------ Data shown

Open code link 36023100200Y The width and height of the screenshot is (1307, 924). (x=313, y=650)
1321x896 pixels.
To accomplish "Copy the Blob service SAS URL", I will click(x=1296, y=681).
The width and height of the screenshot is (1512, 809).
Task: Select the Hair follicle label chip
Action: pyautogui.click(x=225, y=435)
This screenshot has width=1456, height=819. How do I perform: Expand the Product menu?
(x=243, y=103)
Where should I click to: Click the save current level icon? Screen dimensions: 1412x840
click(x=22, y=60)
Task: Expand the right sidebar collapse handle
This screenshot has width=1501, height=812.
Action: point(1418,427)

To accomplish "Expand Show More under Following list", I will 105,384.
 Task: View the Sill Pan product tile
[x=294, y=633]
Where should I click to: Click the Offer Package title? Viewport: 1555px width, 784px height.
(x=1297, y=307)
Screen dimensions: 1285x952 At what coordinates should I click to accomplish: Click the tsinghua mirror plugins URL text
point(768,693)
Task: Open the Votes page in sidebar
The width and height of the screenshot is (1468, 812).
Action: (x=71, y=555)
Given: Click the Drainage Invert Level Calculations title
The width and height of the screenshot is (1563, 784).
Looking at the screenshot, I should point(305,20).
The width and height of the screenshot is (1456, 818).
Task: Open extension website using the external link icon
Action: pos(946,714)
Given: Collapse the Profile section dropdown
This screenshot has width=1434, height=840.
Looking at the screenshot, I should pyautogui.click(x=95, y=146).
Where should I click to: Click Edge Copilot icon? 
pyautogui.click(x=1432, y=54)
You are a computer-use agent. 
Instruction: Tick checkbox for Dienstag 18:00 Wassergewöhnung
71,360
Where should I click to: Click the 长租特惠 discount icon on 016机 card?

------------

Work item
Take the lines from the one containing "Screen dimensions: 1285x952" through the final line of the entries above, and set them down exactly, with nothing added.

Output for this exercise
Screen dimensions: 1285x952 At what coordinates should I click to accomplish: Click the tsinghua mirror plugins URL text
point(768,693)
Task: Open the Votes page in sidebar
The width and height of the screenshot is (1468, 812).
Action: (x=71, y=555)
Given: Click the Drainage Invert Level Calculations title
The width and height of the screenshot is (1563, 784).
Looking at the screenshot, I should point(305,20).
The width and height of the screenshot is (1456, 818).
Task: Open extension website using the external link icon
Action: pos(946,714)
Given: Collapse the Profile section dropdown
This screenshot has width=1434, height=840.
Looking at the screenshot, I should pyautogui.click(x=95, y=146).
Where should I click to: Click Edge Copilot icon? 
pyautogui.click(x=1432, y=54)
You are a computer-use agent. 
Instruction: Tick checkbox for Dienstag 18:00 Wassergewöhnung
71,360
Where should I click to: Click the 长租特惠 discount icon on 016机 card?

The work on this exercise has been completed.